Skip every picture, and output exactly the lines starting at the one with "The height and width of the screenshot is (600, 800)." and running through the last line of the material below.
----------------------------------------
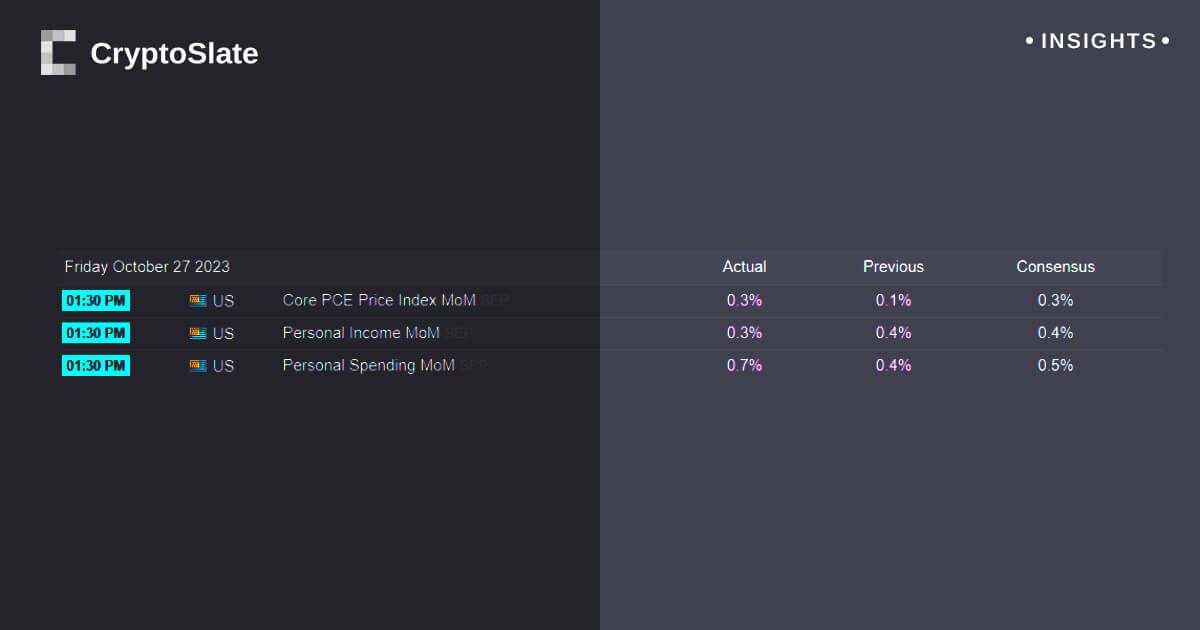Click the 0.3% actual Personal Income value
Image resolution: width=1200 pixels, height=630 pixels.
pos(744,333)
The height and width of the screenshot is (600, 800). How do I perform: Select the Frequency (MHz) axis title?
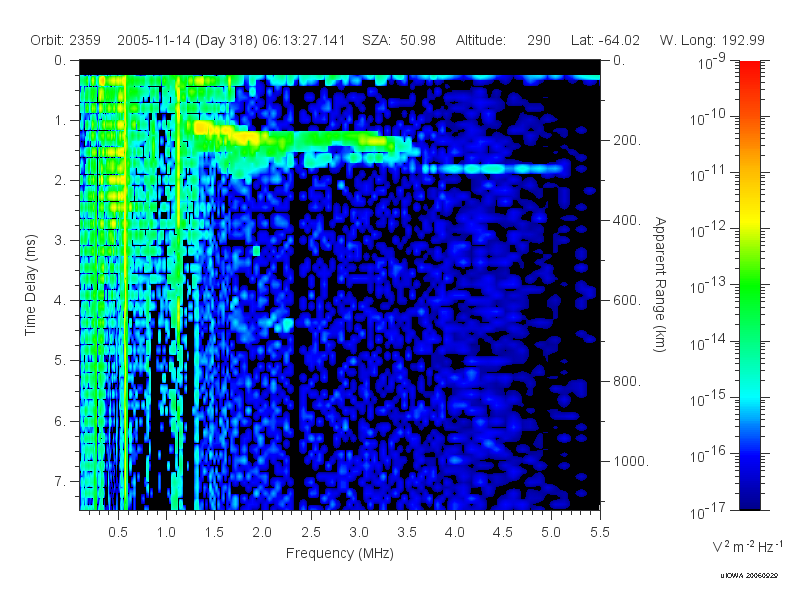340,553
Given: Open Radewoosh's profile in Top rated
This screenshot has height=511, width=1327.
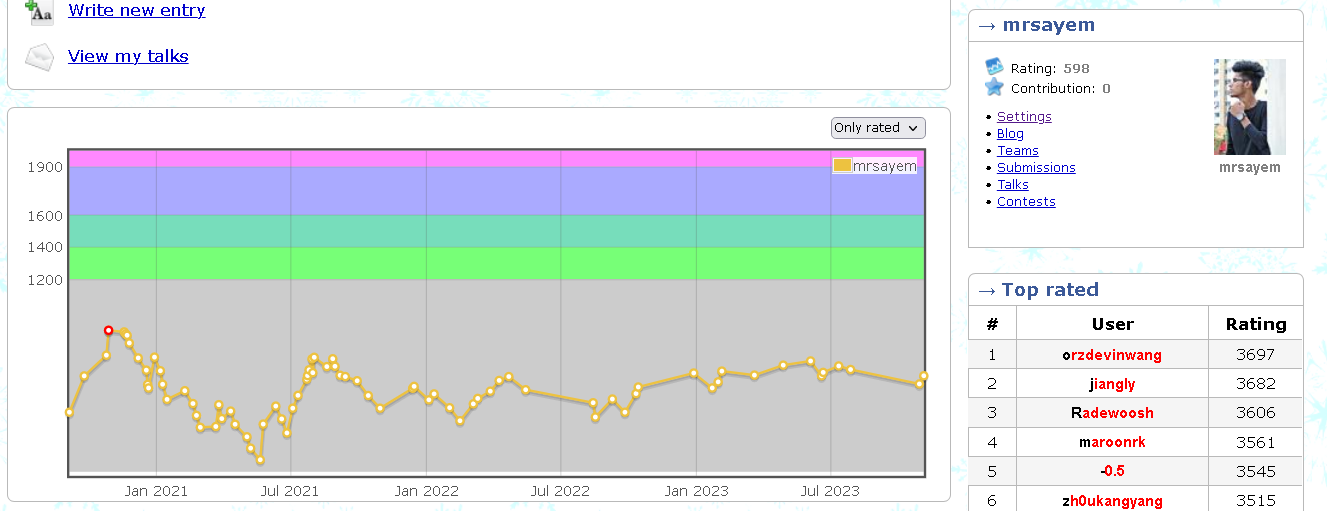Looking at the screenshot, I should [1112, 413].
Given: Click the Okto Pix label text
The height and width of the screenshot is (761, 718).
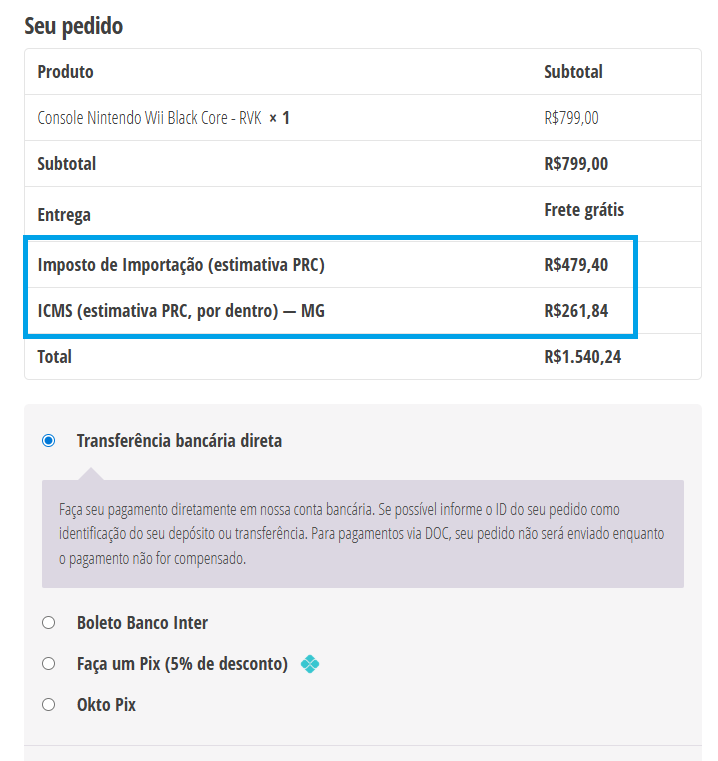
----------------------------------------
Written solution —
The height and width of the screenshot is (600, 800). How do I perform: Select the Frequency (MHz) axis title?
340,553
Given: Open Radewoosh's profile in Top rated
This screenshot has height=511, width=1327.
Looking at the screenshot, I should [1112, 413].
Given: Click the Okto Pix label text
The height and width of the screenshot is (761, 718).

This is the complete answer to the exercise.